目にはいるものぜんぶ





 小さい頃、家の本棚に、ある絵本があった。子供が不思議に思っていることに分かりやすく答える、一問一答式の教育本だった。そのなかに、「どうして目はこんなに小さくて、ビルはあんなに大きいのに、見ることができるのか」という質問があった。わたしは答えを見て、本を元の所にしまってから、母の元へと駆けて行った。夕食を作っている母の足元で、わたしはいま覚えたばかりの言葉を口にした。
「どうして、わたしの目はこんなに小さいのにさ、お母さんとか、おうちとか、木とかを丸ごと見れるの?」
 母はその言葉に手を止めた。
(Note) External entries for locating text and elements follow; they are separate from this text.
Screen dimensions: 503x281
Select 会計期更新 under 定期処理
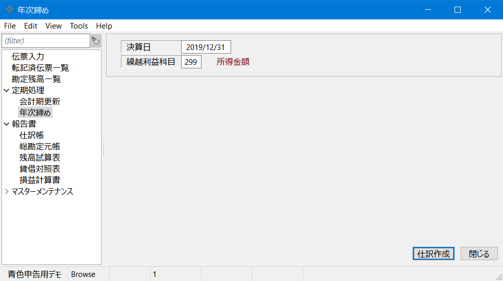(40, 101)
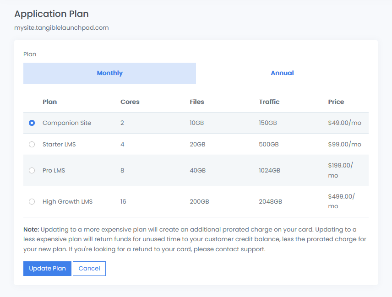This screenshot has height=297, width=392.
Task: Select the Pro LMS radio button
Action: pos(32,171)
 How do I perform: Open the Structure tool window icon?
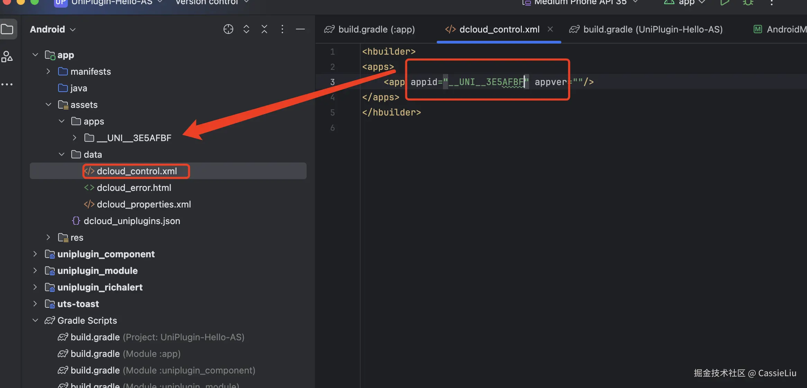point(7,56)
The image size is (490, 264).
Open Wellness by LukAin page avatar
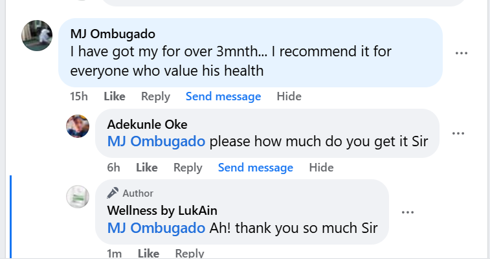[78, 196]
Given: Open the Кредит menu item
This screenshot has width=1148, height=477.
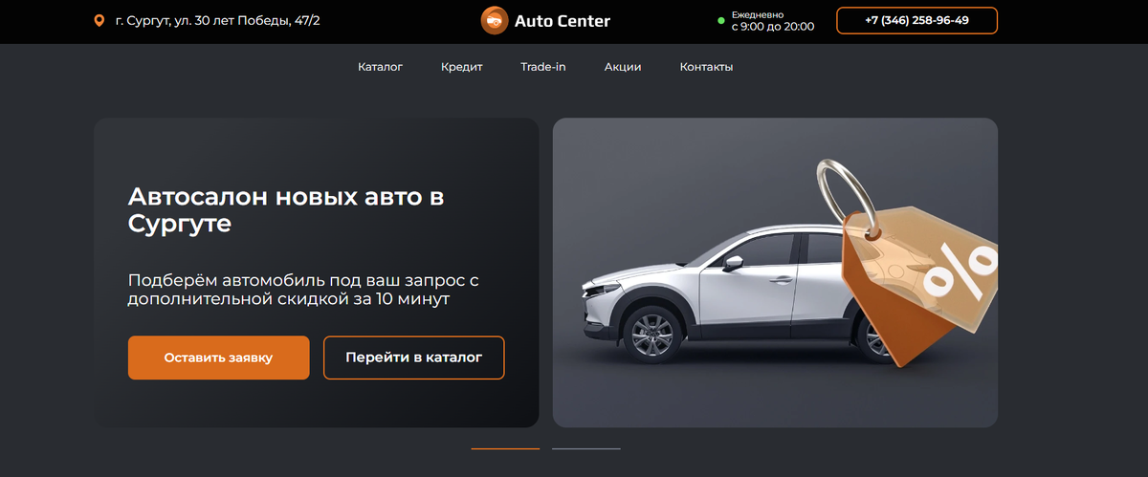Looking at the screenshot, I should coord(461,67).
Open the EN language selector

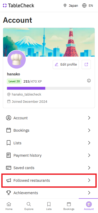[88, 6]
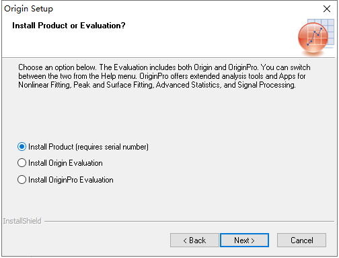This screenshot has width=339, height=258.
Task: Click the Origin Setup title bar text
Action: 28,9
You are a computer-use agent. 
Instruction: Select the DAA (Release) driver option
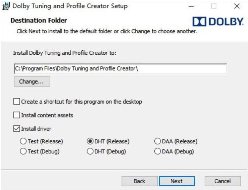(157, 142)
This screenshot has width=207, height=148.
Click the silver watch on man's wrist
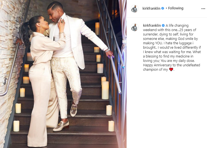107,51
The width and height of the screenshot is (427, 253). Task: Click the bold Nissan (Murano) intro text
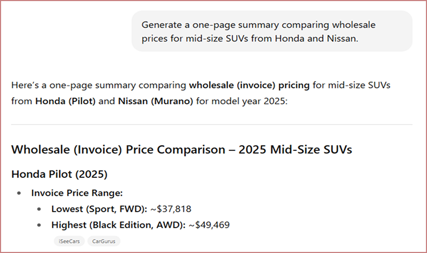[x=155, y=101]
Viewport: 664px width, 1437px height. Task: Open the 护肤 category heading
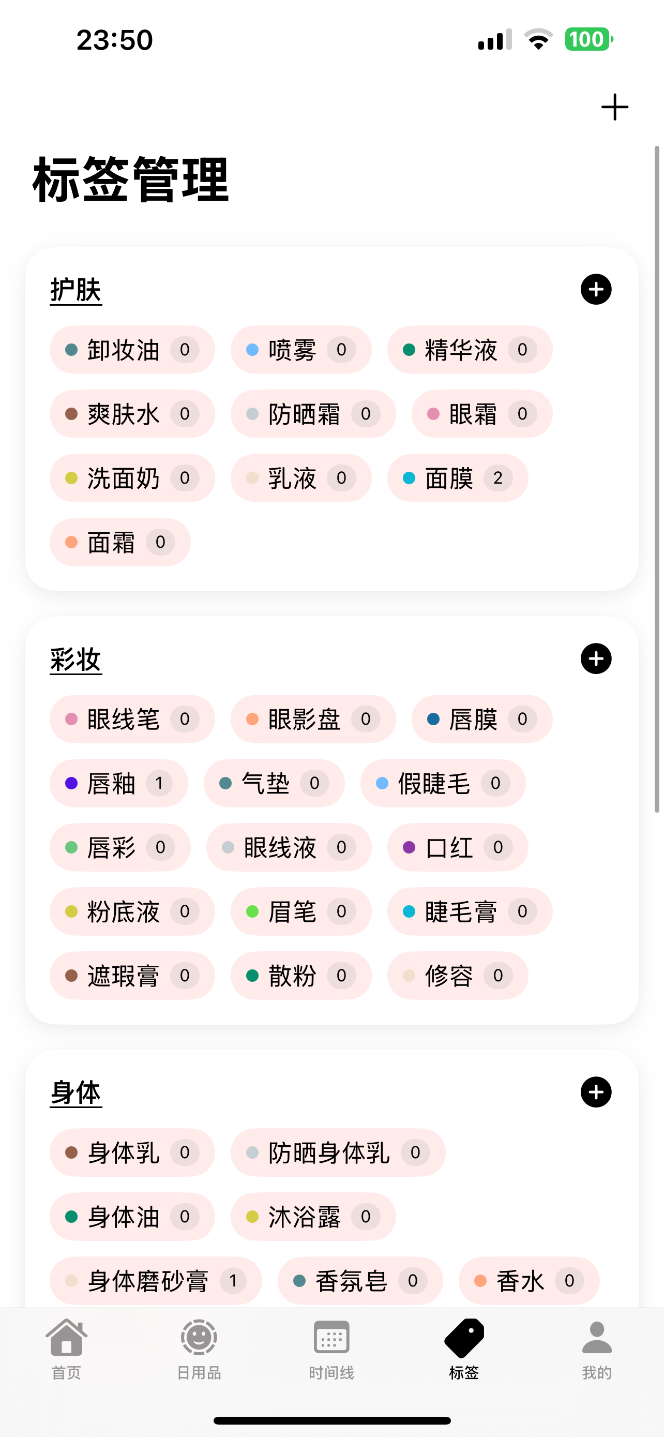[x=76, y=290]
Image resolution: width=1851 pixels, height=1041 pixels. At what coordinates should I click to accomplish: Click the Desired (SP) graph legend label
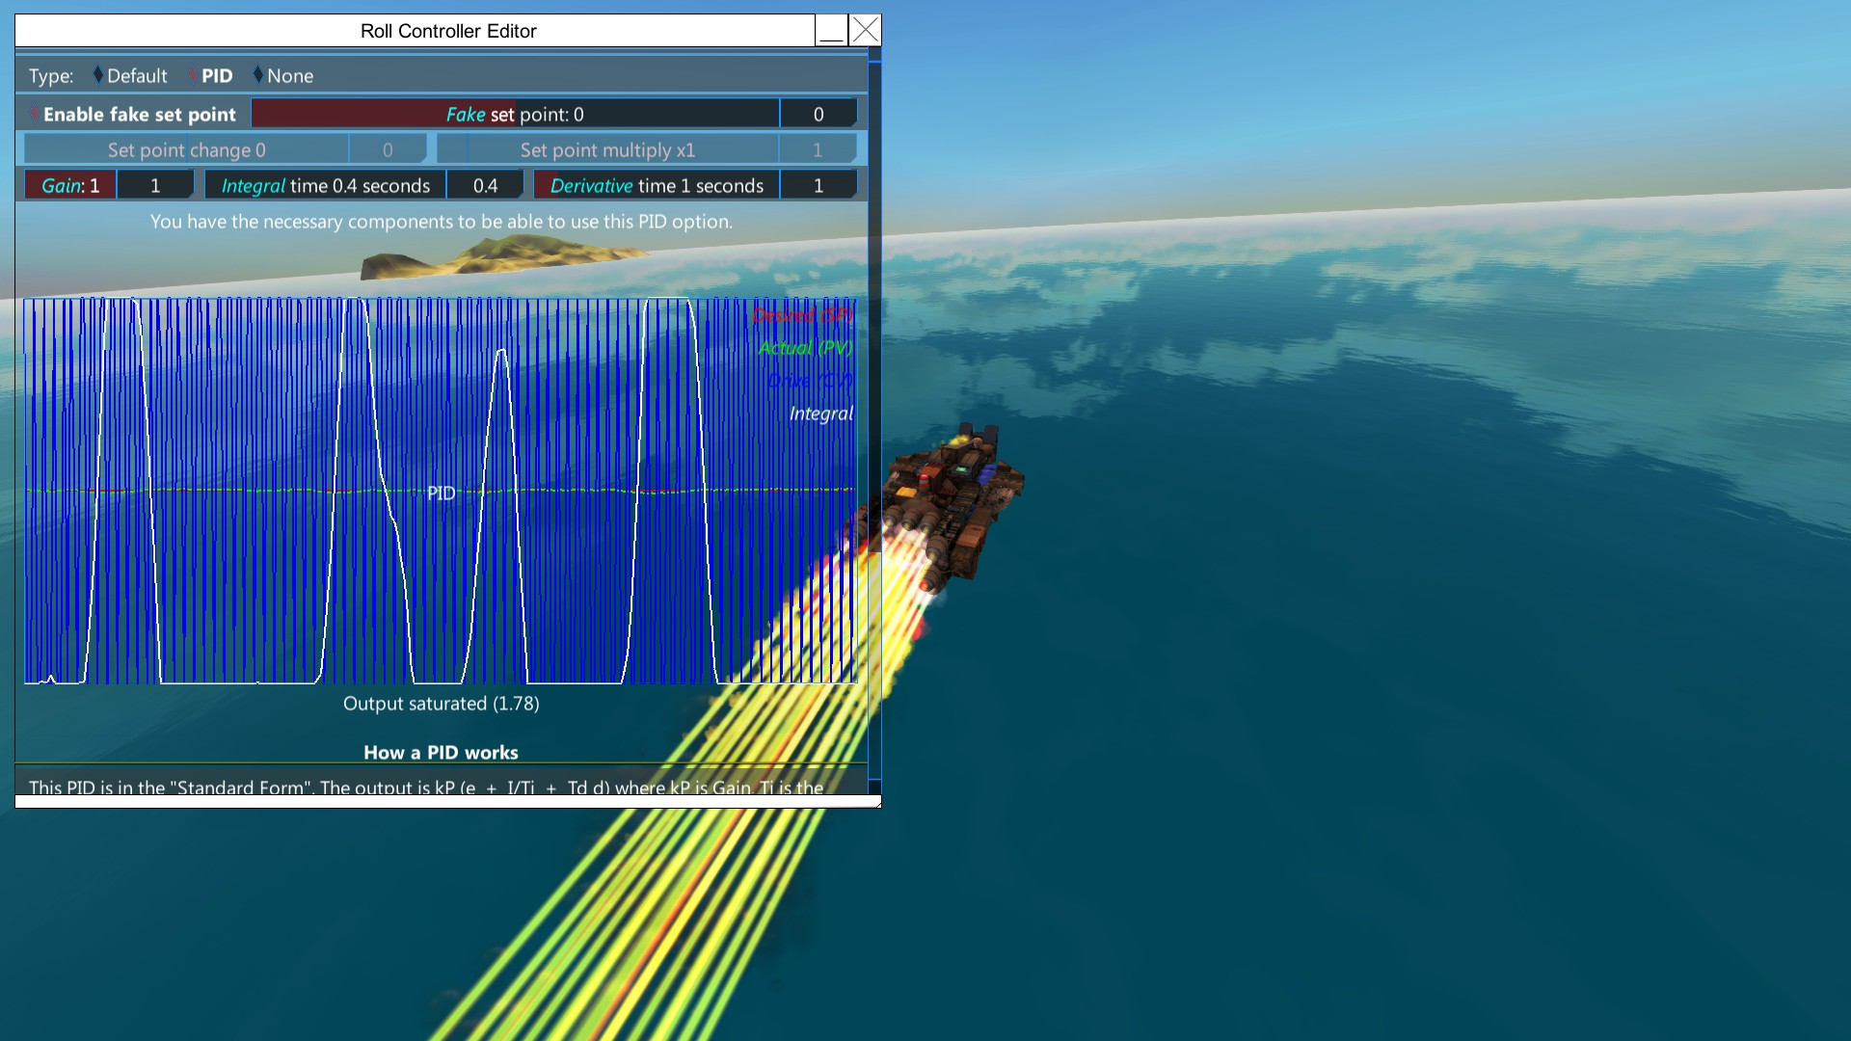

そうして手を布巾で拭ってから、しゃがんでわたしの頭を撫でた。お前は面白いことに、よく気が付く子なのね。そういって笑った。母がそれを、幼い子のつぶやきという体で、ある新聞の、子供の詩のコーナーに投稿したことを知ったのは、少し後になってからだった。父も祖母も、まわりの大人はみんな褒めてくれた。保育園の先生に至っては、私の詩が載っている新聞をお昼ご飯の後で取り出してきて、皆の前で朗読した。凄いことよ、新聞に載るなんて。みなさん拍手。という先生の言葉に、皆が手を叩く中で、ある子が一人、わたしを小突いた。彼女はわたしの耳元でひっそりと、凄いんだね、と笑いを含んで言った。いまになって思えば、それは単なるからかいだったのだろうけど、その時のわたしは、まるで罪を見透かされたような気がしていた。
 わたしは大きくなっても、その罪を繰り返していた。知らないことをさも知っているかのように、また既知のことに関しては無知のように振る舞った。とうに答えを知っている疑問を教師にぶつけて、答えられるようなら当然とし、逆に答えられなかった教師は心の内で軽んじた。わたしがそういう振る舞いをするのは、大人を試しているという快感のため、それだけだった。そういう点でわたしは意地が悪かった。あの絵本の一件でも、わたしは母に対して答えを知っている質問をして、母が答えられないようなら、得意満面で答えを言ってやるつもりだったのだ。それが違う方向に行ってしまったのは偶然であり、つまりわたしの罪は、盗作でなく、大人を試す意地の悪さに他ならなかった。
 意地の悪いままで学校生活を送っていたわたしが、本格的に罪を犯したのは算数の時間のことだった。指導要領が終わってもまだ時間はたっぷりとあって、たまたまその日、教師は楽しい問題を出した。数式も一切使わない、自らの閃きだけで答えを導き出すパズル的な問題である。わたしは、教師の語る問題を聞いてささやかに緊張した。その問題は、以前に本で目にしたことがあり、わたしはその答えを知っていた。難しい問題だった。それなのに答えは単純で、これを解くのは間違いなく凄いことだった。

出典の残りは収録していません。